Crescimento da indústria de guarda-costas na China é um sinal de tempos de turbulência

13/01/2014 14:16 Atualizado: 13/01/2014 14:28

Com a virada do ano e entre as perspectivas de um novo ano, eu noto que muitas pessoas não têm percebido o crescimento significante e rápido da indústria de guarda-costas na China.

De acordo com um artigo do jornal chinês Economic Observer, a China tem agora mais de 4 mil empresas de segurança com mais de 4,3 milhões de guarda-costas. Por favor, note que este artigo se refere a empresas de segurança fornecedoras guarda-costas, em vez de outras empresas de segurança mais comuns.

Em 2010, a China começou a implementar o Regulamento Administrativo de Serviços de Segurança, que reconheceu oficialmente a legitimidade dos guarda-costas. Nos três anos desde então, a indústria de guarda-costas tem proliferado rapidamente, como brotos de bambu em crescimento.

Por que há esse rápido desenvolvimento?
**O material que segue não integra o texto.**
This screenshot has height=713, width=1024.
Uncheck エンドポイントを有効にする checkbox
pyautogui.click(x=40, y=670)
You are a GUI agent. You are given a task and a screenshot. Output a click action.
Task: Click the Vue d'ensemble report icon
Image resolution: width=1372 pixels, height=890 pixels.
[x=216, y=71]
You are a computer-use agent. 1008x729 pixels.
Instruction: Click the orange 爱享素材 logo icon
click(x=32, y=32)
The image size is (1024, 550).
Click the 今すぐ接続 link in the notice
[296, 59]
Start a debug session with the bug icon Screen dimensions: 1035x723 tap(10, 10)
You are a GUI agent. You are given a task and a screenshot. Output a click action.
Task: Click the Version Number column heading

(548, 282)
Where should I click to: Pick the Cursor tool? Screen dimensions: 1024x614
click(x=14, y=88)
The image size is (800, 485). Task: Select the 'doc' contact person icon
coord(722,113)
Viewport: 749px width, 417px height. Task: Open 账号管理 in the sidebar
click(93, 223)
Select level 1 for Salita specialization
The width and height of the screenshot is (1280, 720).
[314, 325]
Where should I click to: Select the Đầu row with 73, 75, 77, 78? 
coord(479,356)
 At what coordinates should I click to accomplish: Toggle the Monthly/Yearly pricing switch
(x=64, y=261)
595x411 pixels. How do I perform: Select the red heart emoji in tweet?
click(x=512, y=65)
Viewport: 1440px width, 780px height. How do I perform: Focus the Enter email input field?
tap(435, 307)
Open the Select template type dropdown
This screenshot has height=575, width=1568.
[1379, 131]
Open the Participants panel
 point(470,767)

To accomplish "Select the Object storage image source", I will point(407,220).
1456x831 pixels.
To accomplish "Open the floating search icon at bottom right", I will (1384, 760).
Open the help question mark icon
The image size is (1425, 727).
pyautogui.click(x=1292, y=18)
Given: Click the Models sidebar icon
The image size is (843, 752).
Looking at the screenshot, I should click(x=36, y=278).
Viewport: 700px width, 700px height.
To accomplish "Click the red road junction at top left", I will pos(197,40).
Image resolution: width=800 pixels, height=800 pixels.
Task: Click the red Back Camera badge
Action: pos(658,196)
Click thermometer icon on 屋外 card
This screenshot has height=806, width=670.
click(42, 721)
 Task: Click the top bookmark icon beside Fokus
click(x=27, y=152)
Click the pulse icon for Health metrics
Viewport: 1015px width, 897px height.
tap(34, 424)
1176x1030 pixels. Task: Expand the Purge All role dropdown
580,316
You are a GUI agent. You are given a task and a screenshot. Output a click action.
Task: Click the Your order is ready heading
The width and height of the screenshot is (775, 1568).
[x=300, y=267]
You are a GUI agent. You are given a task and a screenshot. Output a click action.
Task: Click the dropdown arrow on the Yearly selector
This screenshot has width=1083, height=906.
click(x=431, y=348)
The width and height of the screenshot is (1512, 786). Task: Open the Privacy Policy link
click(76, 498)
De acordo com os chefes dessas empresas de segurança, inicialmente a demanda veio de celebridades sociais, mas mais tarde alargou-se para toda a classe afluente na China.

O negócio é muito ativo, com a receita anual de algumas empresas atingindo centenas de milhões. Algumas empresas inclusive consideram vender suas ações em bolsa de valores. Isso é notável e digno do Livro Guinness.

O serviço de guarda-costas é uma indústria normal. Como os chineses dizem: “Há todos os tipos de aves na mata”, há todos os tipos de pessoas na sociedade. Celebridades e pessoas ricas são os alvos mais prováveis de sequestros e roubos, e assim existe uma indústria de guarda-costas.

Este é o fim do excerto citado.